Palike hopes to clear idols from tanks faster this year

Palike hopes to clear idols from tanks faster this year

Palike hopes to clear idols from tanks faster this year
Following complaints about the delay in clearing Ganesha idols from immersion tanks and ponds, the BBMP has for the first time, formed special teams to remove them a day after immersion. 

BBMP Joint Commissioner for Health and Solid Waste Management (SWM), Sarfaraz Khan, told DH, "Every year, it used to take three to four days and more to lift the immersed idols made of Plaster of Paris (PoP), due to logistical issues. In Ulsoor, the idols used to be cleared 11 days after the immersion. This year, we have formed special teams at immersion points. Resident Welfare Associations ( RWAs) will closely coordinate with us."  
Ulsoor lake, where about one lakh idols were immersed last year, will have a special team of about 100 members, including local volunteers, life guards, Palike officials and labourers among others. Similarly, Sankey tank, that witnessed immersion of 35,000 idols last year, will have a special team comprising about 40 members.

At lakes like Yediyur, Hebbal and Ulsoor, a crane would be deployed to lift the idols . "We have instructed ward engineers and RWAs to ensure segregation of wet waste and dry waste so that garbage does not pile up. For the first time, we will hand over part of the lifted idols to Rock Crystals, a stone crusher dealer,” he said.

Green warriors
To encourage people to use eco-friendly idols, 65 students from St Joseph’s College have been actively campaigning in the last few days. Outreach Co-ordinator Brother Philip said students distributed pamphlets and held placards at 16 traffic signals like Richmond Circle, Silk Board and Town Hall to raise awareness.

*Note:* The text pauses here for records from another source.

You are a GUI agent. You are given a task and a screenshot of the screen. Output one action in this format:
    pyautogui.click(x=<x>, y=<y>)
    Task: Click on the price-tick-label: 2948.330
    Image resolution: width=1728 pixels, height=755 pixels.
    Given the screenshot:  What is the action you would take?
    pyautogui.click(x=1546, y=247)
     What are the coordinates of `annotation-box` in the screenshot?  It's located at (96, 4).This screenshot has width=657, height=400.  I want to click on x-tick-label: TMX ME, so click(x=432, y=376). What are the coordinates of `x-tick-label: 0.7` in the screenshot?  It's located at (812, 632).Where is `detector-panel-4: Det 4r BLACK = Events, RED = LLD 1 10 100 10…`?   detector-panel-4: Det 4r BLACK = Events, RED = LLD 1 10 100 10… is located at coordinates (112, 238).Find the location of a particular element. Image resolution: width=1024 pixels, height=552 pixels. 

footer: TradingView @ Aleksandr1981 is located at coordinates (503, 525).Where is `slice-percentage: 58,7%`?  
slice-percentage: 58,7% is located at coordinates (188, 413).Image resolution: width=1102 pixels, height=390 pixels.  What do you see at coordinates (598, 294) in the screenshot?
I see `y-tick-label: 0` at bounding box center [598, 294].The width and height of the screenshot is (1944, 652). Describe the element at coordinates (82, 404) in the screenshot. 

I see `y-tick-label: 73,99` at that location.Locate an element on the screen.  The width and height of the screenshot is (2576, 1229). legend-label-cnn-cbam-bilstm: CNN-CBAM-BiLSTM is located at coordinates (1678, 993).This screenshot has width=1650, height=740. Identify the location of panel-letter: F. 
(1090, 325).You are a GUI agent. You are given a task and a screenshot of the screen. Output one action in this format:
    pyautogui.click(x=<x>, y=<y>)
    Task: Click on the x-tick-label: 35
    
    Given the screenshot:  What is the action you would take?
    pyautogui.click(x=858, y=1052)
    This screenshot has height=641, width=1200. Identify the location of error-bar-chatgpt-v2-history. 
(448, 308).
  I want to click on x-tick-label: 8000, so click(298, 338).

Another green warrior Niyati Mavinkurve, has started the ‘One Less Waste Flower’ initiative, where she is asking residents via social media to compost flower waste this Ganapathi season.

She said: “This is an open event. The flowers dumped from the festival can be chopped and added to the compost. Alternatively, one can add these flowers to a flower pot at home and prevent them from ending up in landfills.”

SWM Expert Committee member, NS Ramakanth, who single-handedly monitored the waste generated during the last Ganesha festival at Sankey tank, said he hopes the use of PoP models would come down this year, given the workshops and awareness programmes conducted by the Palike with like-minded volunteers.